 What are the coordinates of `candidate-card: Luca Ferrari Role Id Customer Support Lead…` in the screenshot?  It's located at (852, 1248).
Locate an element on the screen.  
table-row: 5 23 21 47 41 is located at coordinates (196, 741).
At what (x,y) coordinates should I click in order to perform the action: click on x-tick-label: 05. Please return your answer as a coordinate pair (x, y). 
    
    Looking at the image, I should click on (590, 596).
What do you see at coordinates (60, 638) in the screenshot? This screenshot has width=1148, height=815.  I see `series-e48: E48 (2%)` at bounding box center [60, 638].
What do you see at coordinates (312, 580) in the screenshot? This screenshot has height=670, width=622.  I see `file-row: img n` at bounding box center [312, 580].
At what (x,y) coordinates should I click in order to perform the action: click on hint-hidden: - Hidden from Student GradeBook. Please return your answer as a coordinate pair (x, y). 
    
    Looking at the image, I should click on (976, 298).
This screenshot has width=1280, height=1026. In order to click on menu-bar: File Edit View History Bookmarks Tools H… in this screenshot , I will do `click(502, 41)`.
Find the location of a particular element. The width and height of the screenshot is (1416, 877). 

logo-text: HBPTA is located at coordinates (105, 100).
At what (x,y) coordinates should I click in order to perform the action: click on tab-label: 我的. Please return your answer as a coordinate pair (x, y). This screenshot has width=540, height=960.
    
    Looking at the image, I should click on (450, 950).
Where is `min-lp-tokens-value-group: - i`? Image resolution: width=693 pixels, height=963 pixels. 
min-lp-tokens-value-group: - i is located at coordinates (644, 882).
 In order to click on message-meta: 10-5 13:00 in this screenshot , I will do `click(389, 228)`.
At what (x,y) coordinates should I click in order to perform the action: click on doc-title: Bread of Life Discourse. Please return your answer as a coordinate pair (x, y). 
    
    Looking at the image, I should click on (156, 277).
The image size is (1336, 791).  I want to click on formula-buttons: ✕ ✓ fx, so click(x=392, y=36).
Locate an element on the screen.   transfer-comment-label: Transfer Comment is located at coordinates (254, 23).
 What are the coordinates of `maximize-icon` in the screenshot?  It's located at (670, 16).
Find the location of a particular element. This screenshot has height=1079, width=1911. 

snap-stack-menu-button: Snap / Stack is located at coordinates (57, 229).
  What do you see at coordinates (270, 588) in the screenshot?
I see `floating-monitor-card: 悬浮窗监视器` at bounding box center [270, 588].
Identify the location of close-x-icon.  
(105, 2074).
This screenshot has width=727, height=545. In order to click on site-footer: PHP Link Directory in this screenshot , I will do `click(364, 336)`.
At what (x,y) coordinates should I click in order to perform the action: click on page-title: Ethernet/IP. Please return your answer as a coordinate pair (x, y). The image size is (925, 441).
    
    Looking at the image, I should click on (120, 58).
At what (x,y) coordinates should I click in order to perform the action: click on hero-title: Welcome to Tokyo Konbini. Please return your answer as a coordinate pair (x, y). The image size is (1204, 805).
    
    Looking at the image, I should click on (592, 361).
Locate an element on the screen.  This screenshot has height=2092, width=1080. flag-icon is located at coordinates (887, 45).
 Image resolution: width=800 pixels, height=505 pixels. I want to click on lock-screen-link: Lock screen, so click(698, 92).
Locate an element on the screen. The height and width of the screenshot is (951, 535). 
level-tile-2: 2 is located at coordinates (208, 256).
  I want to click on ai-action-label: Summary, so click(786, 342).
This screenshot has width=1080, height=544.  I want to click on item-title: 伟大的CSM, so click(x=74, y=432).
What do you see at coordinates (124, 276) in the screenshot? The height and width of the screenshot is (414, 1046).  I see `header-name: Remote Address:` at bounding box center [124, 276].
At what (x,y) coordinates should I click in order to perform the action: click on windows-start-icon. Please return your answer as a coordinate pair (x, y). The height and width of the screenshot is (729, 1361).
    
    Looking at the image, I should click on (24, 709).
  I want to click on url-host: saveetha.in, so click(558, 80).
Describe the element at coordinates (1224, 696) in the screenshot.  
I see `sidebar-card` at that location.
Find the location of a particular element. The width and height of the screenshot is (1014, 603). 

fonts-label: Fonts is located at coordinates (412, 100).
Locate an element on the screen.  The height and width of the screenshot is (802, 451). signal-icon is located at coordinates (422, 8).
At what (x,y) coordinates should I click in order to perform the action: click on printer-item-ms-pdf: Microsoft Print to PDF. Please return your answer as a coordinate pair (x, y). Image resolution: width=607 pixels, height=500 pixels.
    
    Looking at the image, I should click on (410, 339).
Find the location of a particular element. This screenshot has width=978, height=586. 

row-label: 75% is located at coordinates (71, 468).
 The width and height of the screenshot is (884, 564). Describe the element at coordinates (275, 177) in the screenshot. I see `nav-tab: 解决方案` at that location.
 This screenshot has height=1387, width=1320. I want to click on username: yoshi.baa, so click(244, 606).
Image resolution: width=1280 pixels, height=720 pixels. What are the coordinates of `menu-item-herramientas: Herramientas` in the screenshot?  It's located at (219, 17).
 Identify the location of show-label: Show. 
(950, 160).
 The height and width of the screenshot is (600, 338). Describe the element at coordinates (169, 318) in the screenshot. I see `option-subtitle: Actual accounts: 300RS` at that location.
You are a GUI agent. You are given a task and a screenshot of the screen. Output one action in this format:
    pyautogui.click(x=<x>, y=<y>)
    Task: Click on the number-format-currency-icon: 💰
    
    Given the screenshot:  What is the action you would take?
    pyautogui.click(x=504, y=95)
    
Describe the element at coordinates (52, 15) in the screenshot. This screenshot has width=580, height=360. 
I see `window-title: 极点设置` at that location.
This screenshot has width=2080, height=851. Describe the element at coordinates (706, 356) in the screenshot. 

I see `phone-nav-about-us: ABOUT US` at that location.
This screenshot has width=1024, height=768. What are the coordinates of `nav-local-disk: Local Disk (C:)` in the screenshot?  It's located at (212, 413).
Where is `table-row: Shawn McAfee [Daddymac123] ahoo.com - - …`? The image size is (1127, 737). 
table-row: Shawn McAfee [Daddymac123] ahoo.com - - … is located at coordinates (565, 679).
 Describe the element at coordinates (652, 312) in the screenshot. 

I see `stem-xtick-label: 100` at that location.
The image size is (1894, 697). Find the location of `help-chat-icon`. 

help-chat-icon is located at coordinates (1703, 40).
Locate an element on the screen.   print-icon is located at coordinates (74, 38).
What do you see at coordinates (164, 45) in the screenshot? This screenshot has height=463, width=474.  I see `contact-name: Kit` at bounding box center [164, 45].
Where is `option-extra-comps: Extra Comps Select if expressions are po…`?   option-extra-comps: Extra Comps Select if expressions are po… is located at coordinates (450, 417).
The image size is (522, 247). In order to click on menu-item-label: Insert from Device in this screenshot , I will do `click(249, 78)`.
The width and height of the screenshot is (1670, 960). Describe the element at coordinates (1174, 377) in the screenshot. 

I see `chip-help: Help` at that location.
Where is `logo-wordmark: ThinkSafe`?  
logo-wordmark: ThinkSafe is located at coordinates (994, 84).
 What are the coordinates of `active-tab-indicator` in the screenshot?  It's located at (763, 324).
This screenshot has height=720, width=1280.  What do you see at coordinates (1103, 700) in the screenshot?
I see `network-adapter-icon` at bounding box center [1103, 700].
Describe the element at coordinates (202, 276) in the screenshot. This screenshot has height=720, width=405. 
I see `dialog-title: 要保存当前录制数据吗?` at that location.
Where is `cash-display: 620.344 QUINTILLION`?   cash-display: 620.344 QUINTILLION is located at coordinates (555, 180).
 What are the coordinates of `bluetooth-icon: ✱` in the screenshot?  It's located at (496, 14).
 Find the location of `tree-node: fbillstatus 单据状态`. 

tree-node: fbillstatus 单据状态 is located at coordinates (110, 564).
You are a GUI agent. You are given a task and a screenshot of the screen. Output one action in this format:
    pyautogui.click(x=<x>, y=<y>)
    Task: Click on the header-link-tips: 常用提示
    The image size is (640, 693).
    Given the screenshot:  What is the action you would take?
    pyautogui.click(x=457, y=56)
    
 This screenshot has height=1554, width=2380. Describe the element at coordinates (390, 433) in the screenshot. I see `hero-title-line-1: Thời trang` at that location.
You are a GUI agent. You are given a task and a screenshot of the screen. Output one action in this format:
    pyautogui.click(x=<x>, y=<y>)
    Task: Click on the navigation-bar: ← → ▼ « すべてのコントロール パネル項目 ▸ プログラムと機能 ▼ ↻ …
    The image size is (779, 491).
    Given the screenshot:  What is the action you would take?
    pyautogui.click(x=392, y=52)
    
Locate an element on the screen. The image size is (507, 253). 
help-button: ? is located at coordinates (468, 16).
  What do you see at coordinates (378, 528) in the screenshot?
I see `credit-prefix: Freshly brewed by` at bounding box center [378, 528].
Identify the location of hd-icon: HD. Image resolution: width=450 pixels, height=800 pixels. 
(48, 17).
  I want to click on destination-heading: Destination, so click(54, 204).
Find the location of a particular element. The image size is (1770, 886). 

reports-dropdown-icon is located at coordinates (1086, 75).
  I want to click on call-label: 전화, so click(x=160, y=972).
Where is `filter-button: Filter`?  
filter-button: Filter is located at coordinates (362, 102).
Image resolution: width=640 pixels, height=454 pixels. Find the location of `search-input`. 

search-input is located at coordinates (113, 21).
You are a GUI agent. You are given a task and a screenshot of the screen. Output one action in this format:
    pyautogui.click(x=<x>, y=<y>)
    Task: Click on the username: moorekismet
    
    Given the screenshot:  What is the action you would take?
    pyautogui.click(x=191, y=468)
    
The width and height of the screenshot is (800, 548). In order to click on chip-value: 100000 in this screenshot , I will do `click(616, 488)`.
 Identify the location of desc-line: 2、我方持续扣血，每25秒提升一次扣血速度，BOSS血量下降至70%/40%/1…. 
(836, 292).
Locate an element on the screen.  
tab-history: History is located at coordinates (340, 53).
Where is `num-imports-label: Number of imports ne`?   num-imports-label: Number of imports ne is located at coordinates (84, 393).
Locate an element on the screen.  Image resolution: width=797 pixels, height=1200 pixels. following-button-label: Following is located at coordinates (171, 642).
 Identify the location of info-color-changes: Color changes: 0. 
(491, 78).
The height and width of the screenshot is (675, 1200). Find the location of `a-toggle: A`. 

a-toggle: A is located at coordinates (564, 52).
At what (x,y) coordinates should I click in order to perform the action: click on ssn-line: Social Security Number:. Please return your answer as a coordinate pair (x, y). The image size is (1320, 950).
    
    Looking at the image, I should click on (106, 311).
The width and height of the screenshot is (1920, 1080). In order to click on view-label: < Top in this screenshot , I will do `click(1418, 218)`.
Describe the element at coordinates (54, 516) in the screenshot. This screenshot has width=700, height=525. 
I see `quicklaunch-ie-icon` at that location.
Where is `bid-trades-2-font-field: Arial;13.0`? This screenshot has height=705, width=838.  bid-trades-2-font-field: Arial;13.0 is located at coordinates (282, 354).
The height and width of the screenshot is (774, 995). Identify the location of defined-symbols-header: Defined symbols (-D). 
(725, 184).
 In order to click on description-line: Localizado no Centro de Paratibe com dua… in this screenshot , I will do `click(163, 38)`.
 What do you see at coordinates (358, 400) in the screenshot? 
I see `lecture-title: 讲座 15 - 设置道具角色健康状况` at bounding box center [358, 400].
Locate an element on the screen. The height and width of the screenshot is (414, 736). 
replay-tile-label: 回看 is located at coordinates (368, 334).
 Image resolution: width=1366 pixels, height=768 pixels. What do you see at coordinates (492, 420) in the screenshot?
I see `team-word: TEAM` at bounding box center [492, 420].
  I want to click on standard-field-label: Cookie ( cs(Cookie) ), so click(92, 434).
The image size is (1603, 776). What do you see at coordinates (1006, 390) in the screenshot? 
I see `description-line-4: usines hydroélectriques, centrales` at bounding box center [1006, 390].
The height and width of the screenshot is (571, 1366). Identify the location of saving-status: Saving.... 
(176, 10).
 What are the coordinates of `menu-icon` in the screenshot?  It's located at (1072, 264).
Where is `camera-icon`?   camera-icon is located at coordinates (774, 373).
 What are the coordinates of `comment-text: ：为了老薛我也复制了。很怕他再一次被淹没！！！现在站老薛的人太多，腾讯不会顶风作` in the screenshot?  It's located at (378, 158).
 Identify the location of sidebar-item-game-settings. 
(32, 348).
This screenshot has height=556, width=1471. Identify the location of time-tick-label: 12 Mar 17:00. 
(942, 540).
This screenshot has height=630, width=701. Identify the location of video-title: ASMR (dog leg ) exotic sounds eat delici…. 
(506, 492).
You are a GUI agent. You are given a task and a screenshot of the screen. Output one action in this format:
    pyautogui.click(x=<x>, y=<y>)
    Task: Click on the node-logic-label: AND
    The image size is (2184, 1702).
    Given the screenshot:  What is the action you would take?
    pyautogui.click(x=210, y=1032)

▶ Task statement
Retype everything in the listing from the line containing "of desc-line: 2、我方持续扣血，每25秒提升一次扣血速度，BOSS血量下降至70%/40%/1…." down to the line containing "tab-history: History is", including both of those lines.

▶ Task response
 Identify the location of desc-line: 2、我方持续扣血，每25秒提升一次扣血速度，BOSS血量下降至70%/40%/1…. 
(836, 292).
Locate an element on the screen.  
tab-history: History is located at coordinates (340, 53).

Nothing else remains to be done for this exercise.